5 Things from Football Prospectus

footballamanacAugust is not an easy month to get through, but the last several years I have made it through with the help of the Football Prospectus. The guys at Prospectus/Football Outsiders.com are great at breaking down football with the same statistical analysis that Bill James made famous in baseball.

They don't allow the raw emotion of fans and message boards to affect their ideas - but rather they use the evidence. I think football, unlike almost any other sport, must be analyzed in that fashion. Emotion makes people boil everything down to Jessica Simpson being at Texas Stadium in a pink Romo jersey.
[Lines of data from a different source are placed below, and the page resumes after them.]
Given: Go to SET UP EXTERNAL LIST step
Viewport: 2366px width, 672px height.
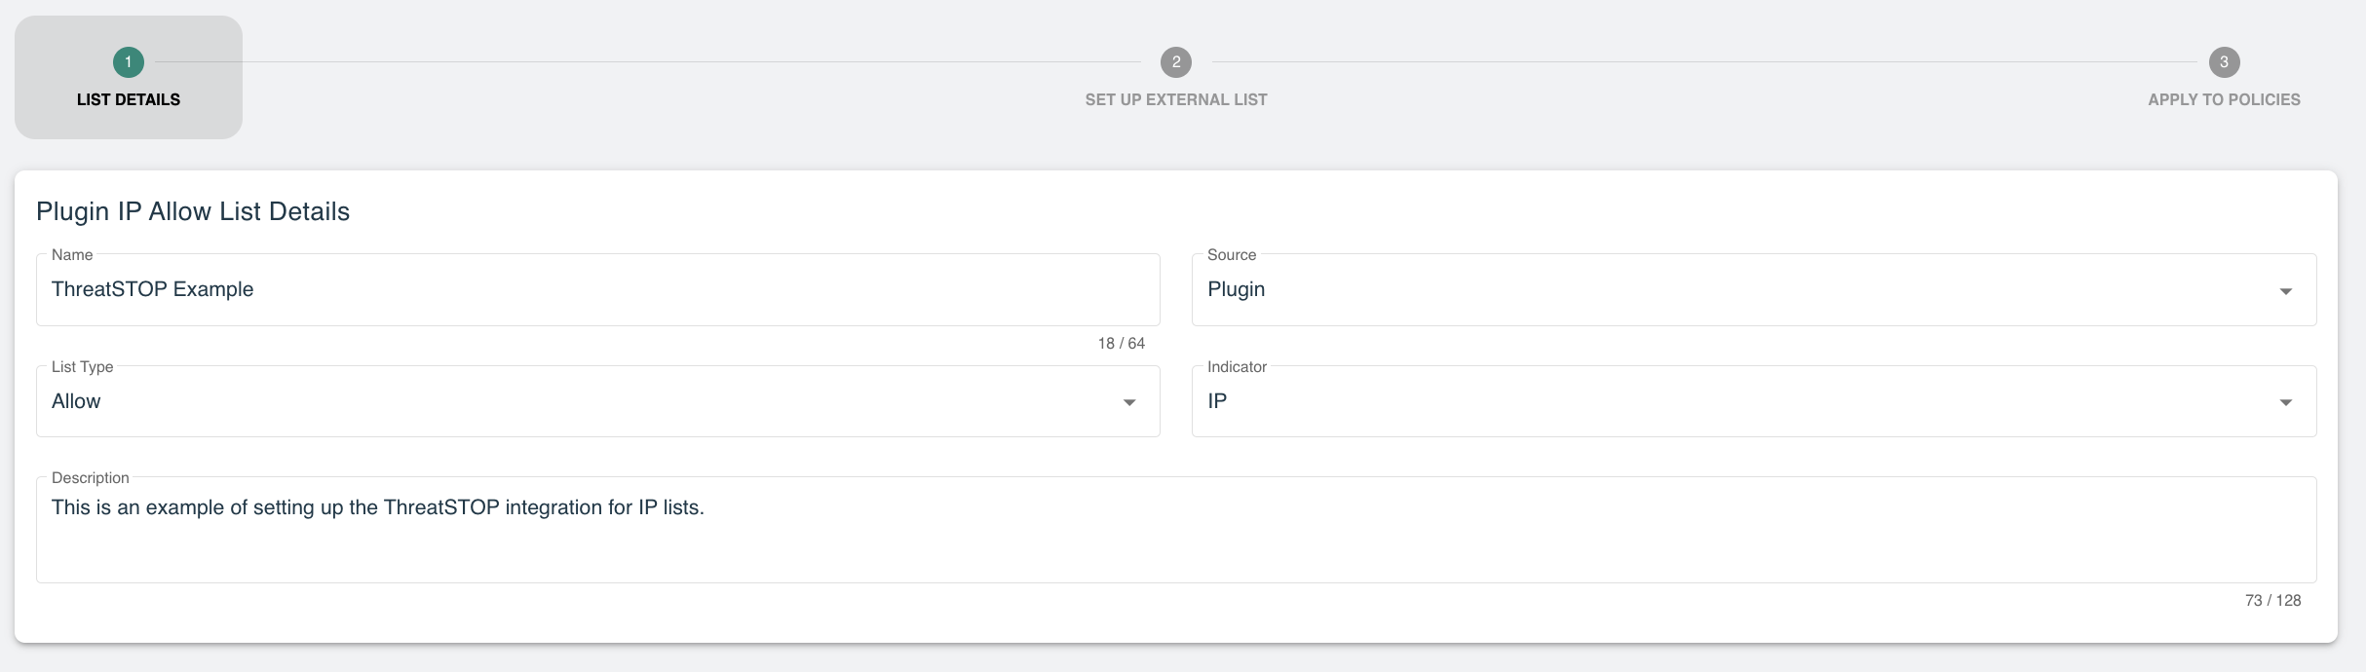Looking at the screenshot, I should [1175, 99].
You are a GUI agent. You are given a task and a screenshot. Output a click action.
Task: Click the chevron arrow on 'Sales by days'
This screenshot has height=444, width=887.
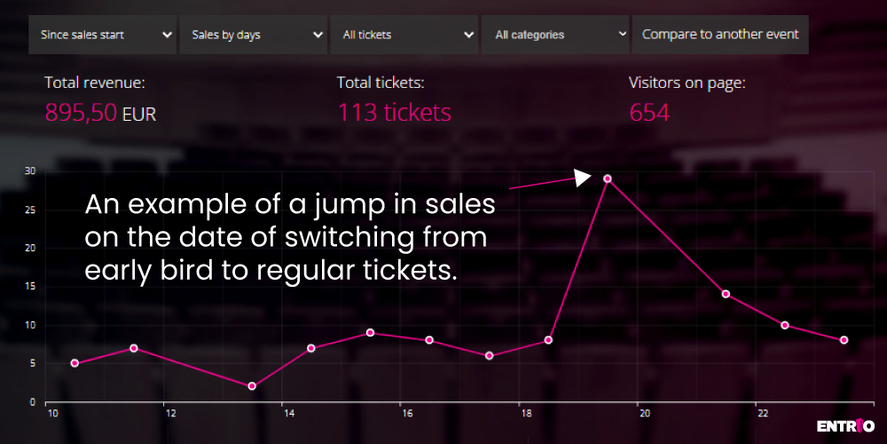(x=318, y=35)
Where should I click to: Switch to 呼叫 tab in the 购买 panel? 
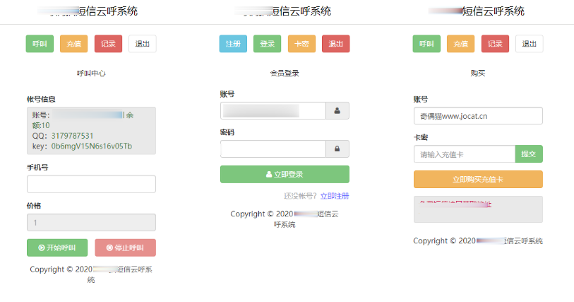[426, 44]
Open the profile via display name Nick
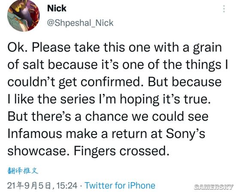Viewport: 236px width, 192px height. pyautogui.click(x=57, y=8)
Obviously, football is a bit more complicated than that.

So, I would recommend you purchase this book for yourself Here , but here is a small taste:

1. In 2008, the Dallas Cowboys had one of the worst statistical dropoffs from their starting QB to their backup QB in statistical history.

We already knew this one, but we didn't know the specifics of how bad Brad Johnson was. Well, according to this book, Spergon Wynn in 2001 with Vikings was way worse; and the metroplex's own Tommy Maddox was slightly worse in Pittsburgh in 2005. Otherwise, Johnson was the worst of the worst. Romo's play was pretty solid for most of 2008, but when he got hurt, the Cowboys offense went from good to comically bad.
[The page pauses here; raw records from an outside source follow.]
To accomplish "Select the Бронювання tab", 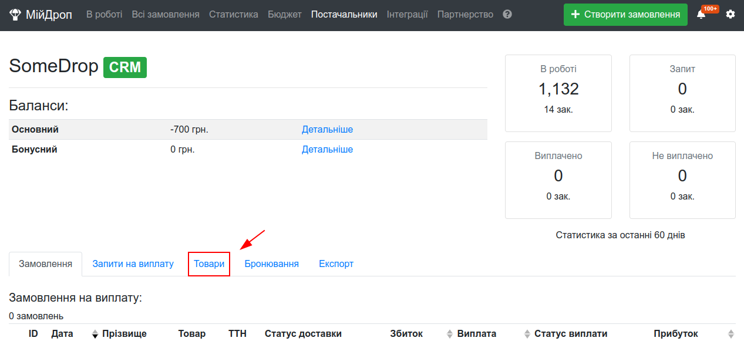I will coord(271,264).
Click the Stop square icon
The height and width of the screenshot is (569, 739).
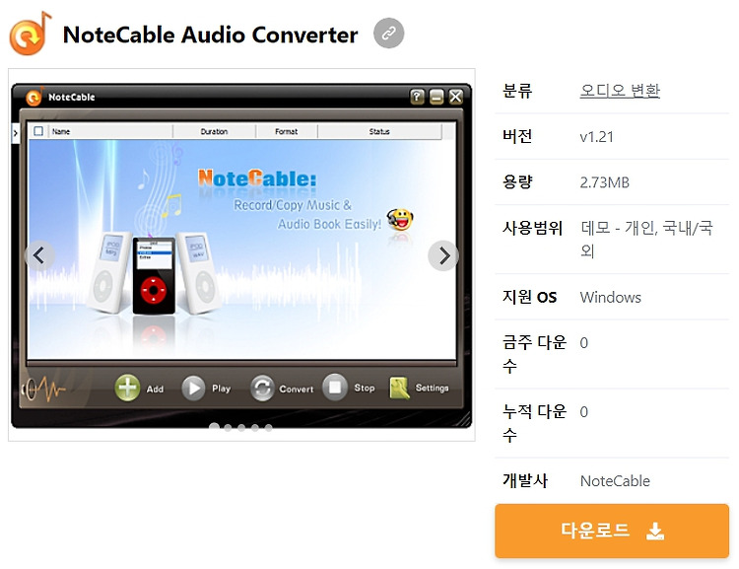click(335, 387)
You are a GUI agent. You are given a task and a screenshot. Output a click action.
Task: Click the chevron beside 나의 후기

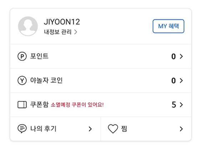90,129
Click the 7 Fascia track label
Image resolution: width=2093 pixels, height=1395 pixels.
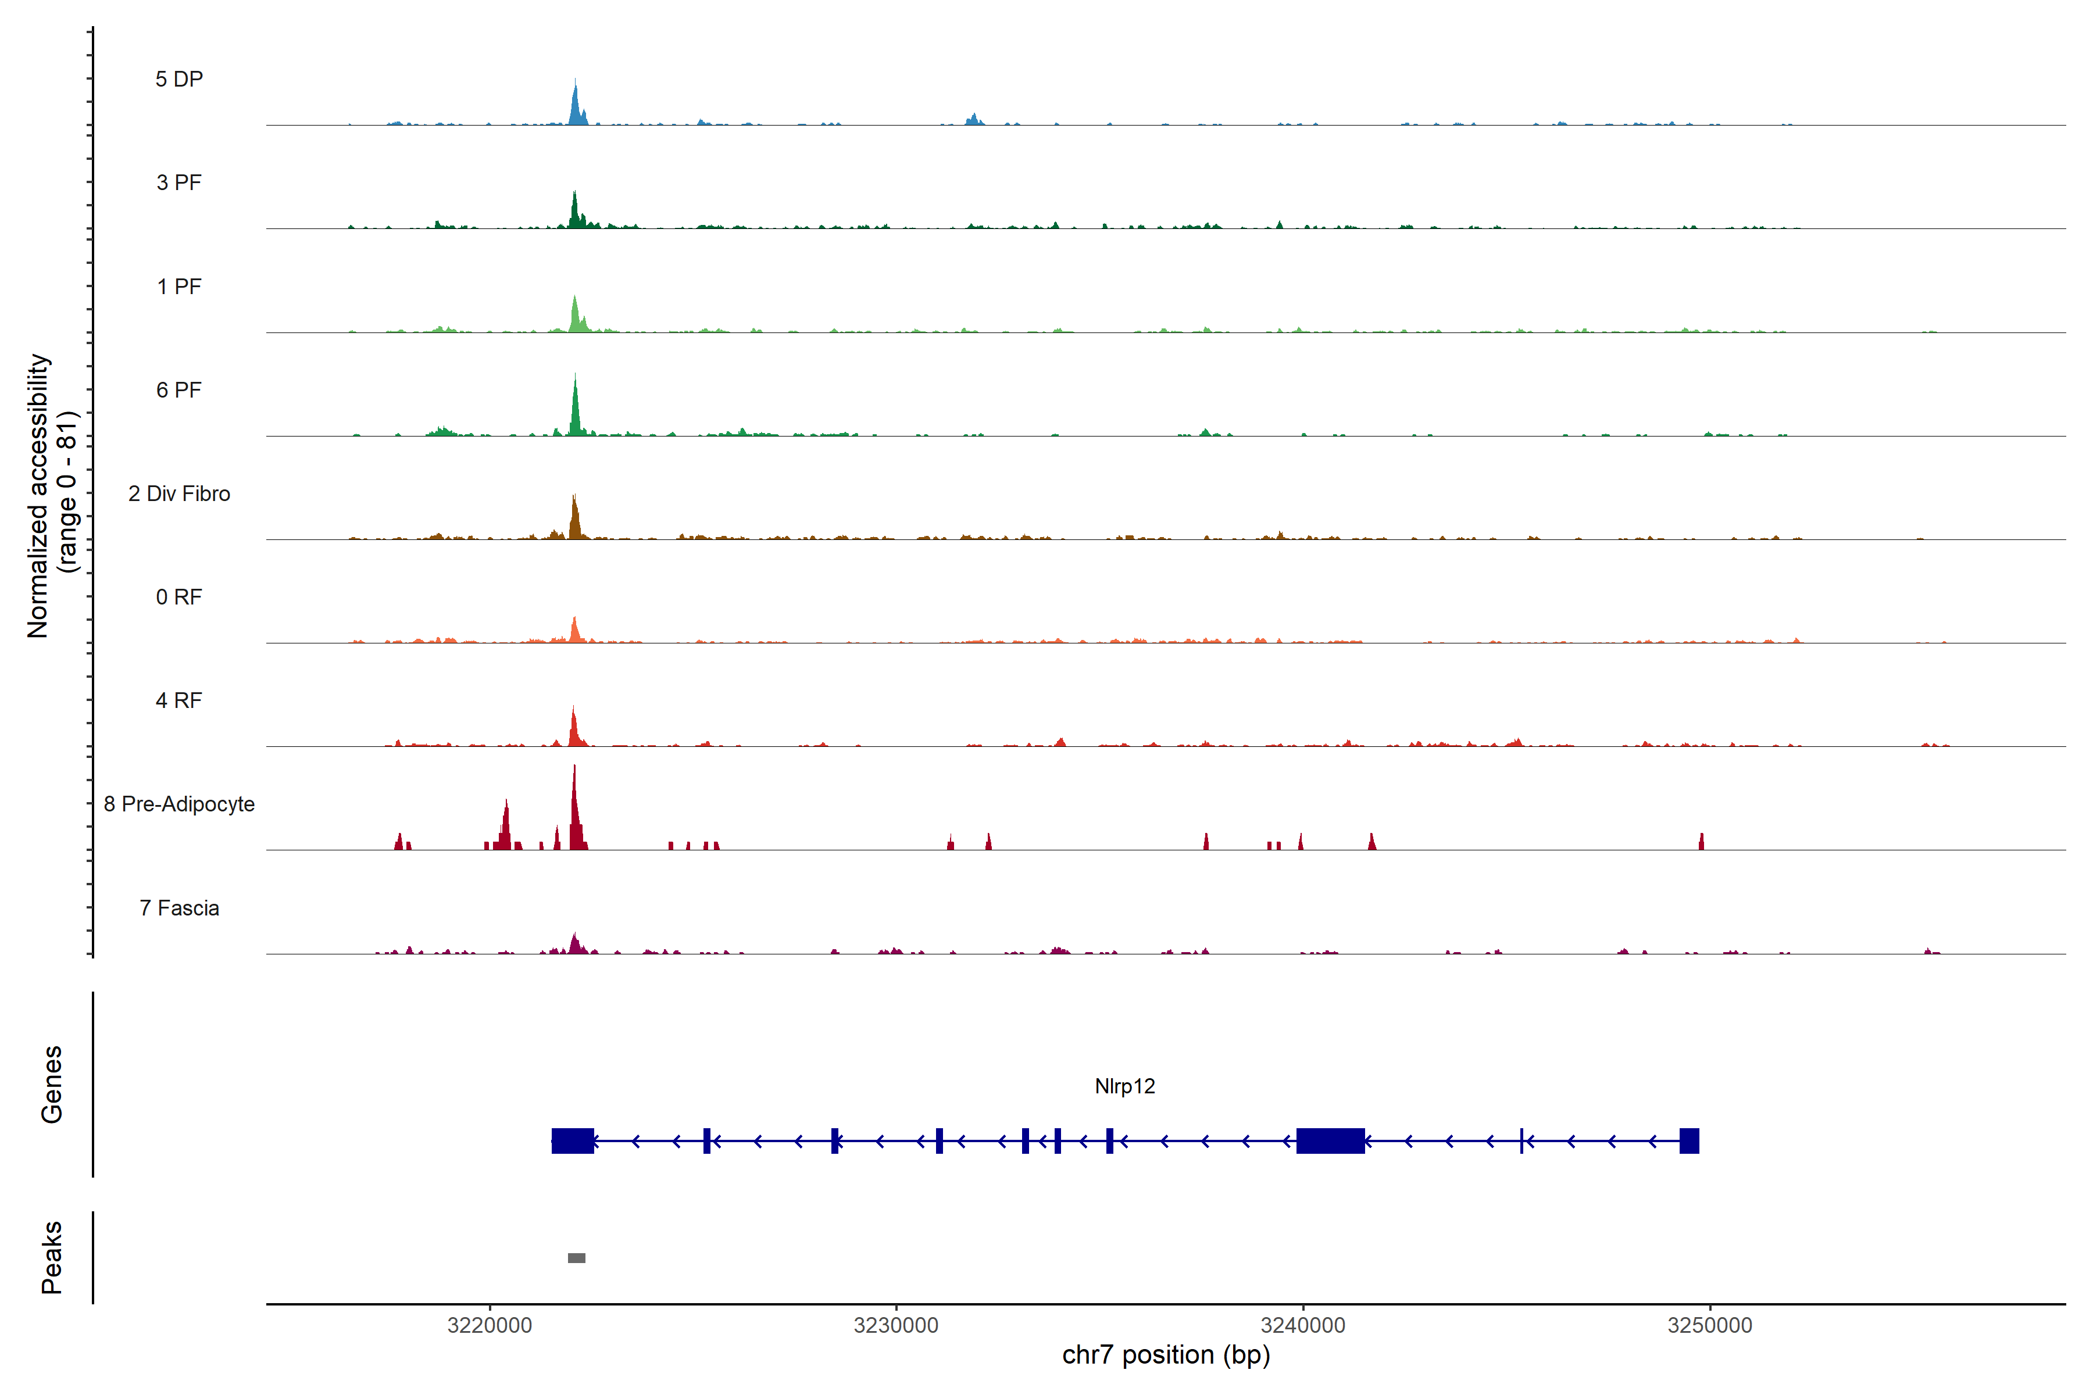click(x=179, y=908)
"Johnson's plodding brought an elite offense to its knees" - Page 67

2. Terrence Newman's Injury had huge effects to the performance of the secondary.

In a season of injuries, we don't spend much time discussing how Newman's groin/sports hernia injury has had such an effect on things. But, according to Football Outsiders, the Cowboys were ranked 24th in pass defense in the first 9 weeks of the season (the weeks in which Newman did not play at all, or was hobbled by his training camp injury) and then ranked 2nd in football after the bye week when Newman returned and began playing very well starting with his fine perfomance in Washington.

3. The Cowboys relied too much on the pass in 2008.

According to their statistics, they ran 40% of the time (which ranked 26th in the NFL). Further, in the first half (where you would imagine that the game is still not at a place where the score would dictate play-calling) the Cowboys only ran the ball 38% of the time (28th in NFL). And the Cowboys favorite formation, the "S11" - Shotgun with 1RB (Barber) and 1TE (Witten) which left 3 WRs, the Cowboys passed 82% of the time (31st in the NFL)! I hope Jason Garrett gets this book. They were too predictable, and too caught up in the weapons they thought they had, and in doing so - as they got to December, when they had to play the elite defenses of Pittsburgh, New York, Baltimore, and Philadelphia all in a row - you cannot be predictable. However, in fairness to Garrett, he also had to play all 4 of those games without Marion Barber and Felix Jones. Tashard Choice did well, but obviously, he was not game-planned against. The defenses would not let Romo/WRs beat them. And, they did not.

4. Wade brought the blitz when he took over the defense.

We all know that the defense stepped it up pretty well when Wade took the play-calling of the D over from Brian Stewart before the Tampa Bay game, but can we measure it? Yes.

"The Cowboys were much more likely to Big-Blitz one Wade Phillips took over the defensive play-calling from Brian Stewart. Dallas only sent 6 or more on 4.1 of pass plays in 2007 and 7.9 percent of pass plays through the first 7 games of 2008. After Phillips started calling plays in Week 8, the Cowboys sent six or more on 13.0 percent of pass plays, which would have ranked fifth in the NFL for the entire season." - Page 71

5. DeMarcus Ware and Jay Ratliff were awesome. Everyone else in the front 7? Ummm...

That is right. Despite getting all-world performances from 94 and 90 all season long, the rest of the DL and LB was very ordinary. We knew that. But did you know that Ratliff's performance is right up there with the very best Defensive tackles in the NFL? Only Kevin Williams of Minnesota had as many defeats as Ratliff. And Ratliff's 7.5 sacks are as many as New England's Vince Wilfork in his entire career! DT's are not supposed to cause havoc in the 3-4 defense. But, Ratliff, a 7th round pick who is at least 30 pounds undersized makes plays all of the time. Ware, of course, was dominant in sacks - and ranked 2nd in the NFL in Linebacker defeats to Terrell Suggs.

Beyond that, Chris Canty and Marcus Spears were considered merely competent. Igor Olshansky is projected to be a modest upgrade to Canty at a tremendous savings. Keith Brooking is also thought to be a fine replacement to Zach Thomas, despite having been out of the 3-4 since 2003.

There is much more to love about the essay on the Cowboys, and then there are 31 other essays for the other teams in the league. I think the book is well worth the $22, so if you are looking for ways to survive the preseason, this book is for you.